Do pracy...z pracy...i udało się zdążyć na Latareczki, ale...jakoś nie chciało mi się taplać w błocie, więc tylko do najniższego punktu i nawrotka normalnymi drogami, utwardzonymi :D
Coś dla melomanów i nie tylko...piękny zachód słońca, czyste piękne niebo z gwiazdami i koncert fortepianowej muzyki klasycznej ... Do tego cztery zające, trzy sarny, grupka bażantów i bociany. Tylko czas ograniczony.

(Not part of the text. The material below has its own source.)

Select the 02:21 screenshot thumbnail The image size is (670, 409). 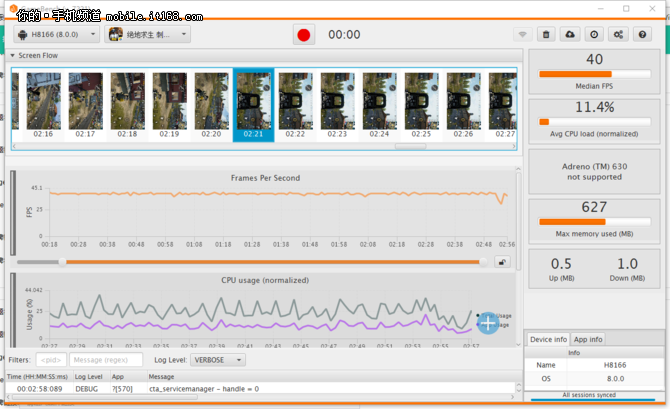[253, 105]
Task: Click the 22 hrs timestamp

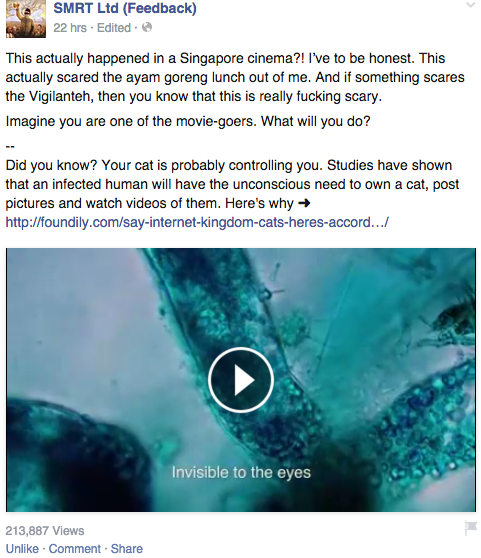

Mgła, wszędzie mgła, do tego zamarzająca na ubraniach i rowerze, miało być wolno...niby było :) fizjo mnie zabije :D Dopiero pod Elblągiem wyszło słoneczko.
W Malborku sauna z koleżankami na dzień kobiet :)
A po powrocie jazda z córcią, pomagaliśmy w BikeParku, za plecami zapora...oj sporo wody ;)
Wiosennie tak trochę, bo temperatura kręciła się około 5 stopni a i przebiśniegi piękne znalazłam, całkiem przypadkiem. Wiatr nie pomagał i nie przeszkadzał. Wocławy - Teren ogrodzony, a jak już z tyłu znalazłam furtkę to też siatka blisko ruin zabezpieczająca, więc w głąb nie wchodziłam, a szkoda. :/ za to były po drodze dwa lisy, kuna i wyścig z wielkim zającem - cudo. Psów brak - jeszcze lepiej.
Nocą zawsze jest wyjątkowy klimat :)
Mało widać, ale księżyc towarzyszył mi całą drogę, pięknie świecił i gwiazdy też były, to co lubię najbardziej.